If you think you don’t panic in tricky situations, maybe you should go through an earthquake first. It’s hard to say how people react when the ground starts trembling beneath them, says Vera Glasser.

She survived a 7.1-magnitude  earthquake 15 years ago while holidaying in Costa Rica. When the quake hit, Vera and her husband Paul evacuated their cabin and waited in the middle of the lawn, away from power poles.

But one of her neighbours became disoriented, decided to re-enter the cabins and crawled under a bed.

“You know you totally change. You think you’re going to be cool and collected, but that doesn’t work.”

When the quake hit, people just bolted, Vera remembers.

“All of a sudden, people were running for their lives. People didn’t know what was happening to them. Their thoughts are, ‘What do we do now?’”

That’s why it’s important to have a plan, the message that Maple Ridge’s emergency services were trying to drum into people last week during Emergency Preparedness Week.

What happens if you work in Surrey, your spouse is in Langley and your kids are in Maple Ridge and a quake hits and the bridges are closed?
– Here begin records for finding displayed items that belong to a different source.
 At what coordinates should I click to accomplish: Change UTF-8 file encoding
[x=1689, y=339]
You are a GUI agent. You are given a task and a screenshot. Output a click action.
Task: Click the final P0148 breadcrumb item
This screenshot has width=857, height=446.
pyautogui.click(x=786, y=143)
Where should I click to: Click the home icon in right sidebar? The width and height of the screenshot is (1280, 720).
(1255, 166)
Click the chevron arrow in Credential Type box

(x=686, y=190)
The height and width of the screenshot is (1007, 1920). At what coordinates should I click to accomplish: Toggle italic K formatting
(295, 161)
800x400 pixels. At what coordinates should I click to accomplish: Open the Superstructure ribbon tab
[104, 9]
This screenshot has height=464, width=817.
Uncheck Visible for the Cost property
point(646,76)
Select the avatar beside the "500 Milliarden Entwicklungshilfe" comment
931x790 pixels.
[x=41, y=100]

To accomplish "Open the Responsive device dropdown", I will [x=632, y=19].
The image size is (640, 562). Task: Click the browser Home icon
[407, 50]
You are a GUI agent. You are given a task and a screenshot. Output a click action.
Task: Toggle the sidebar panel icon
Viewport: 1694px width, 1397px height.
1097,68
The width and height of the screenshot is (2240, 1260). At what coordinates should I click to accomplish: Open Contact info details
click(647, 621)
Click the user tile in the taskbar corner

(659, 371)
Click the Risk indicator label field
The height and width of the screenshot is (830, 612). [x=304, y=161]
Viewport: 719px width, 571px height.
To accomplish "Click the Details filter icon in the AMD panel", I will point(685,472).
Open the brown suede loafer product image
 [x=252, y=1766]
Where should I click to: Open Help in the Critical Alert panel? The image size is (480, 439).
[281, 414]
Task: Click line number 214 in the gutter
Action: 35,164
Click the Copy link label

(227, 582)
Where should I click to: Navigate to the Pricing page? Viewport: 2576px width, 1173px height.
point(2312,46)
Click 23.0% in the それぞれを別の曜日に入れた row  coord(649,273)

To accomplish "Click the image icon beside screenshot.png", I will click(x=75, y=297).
You need to have a plan – so that someone can care for your kids if you can’t make it home, says emergency program assistant Barb Morgan, who notes that 55 per cents of residents work outside Maple Ridge.

Morgan pointed out emergency crews are often tied up and possibly won’t be able to reach people for days.

“People think other people will come to help them.”

So the best thing to do is have an emergency kit near the door ready to grab on the way out if the big one strikes. That kit should contain cash and some quarters, for pay phones which may be the only form of communication. Cellphones may or may not work.

It could get ugly after a few days of broken transportation or communication lines. Grocery stores usually have only few days of food inventory. “Certainly there will be a struggle for food. There will be looting.”

Morgan said the emergency situation most likely to face Maple Ridge will be a flood. After that, in terms of probability, are a structure fire, a railway spill, forest fire, power outage, natural gas explosion, a river accident, landslide and earthquake.

While the recent warm weather is a break from a cold spring, Morgan is thinking of the heavy snow pack in the mountains, which if conditions are right, could lead to a flood of the Fraser River.

“Any one pattern of weather for a long period of time is not good.”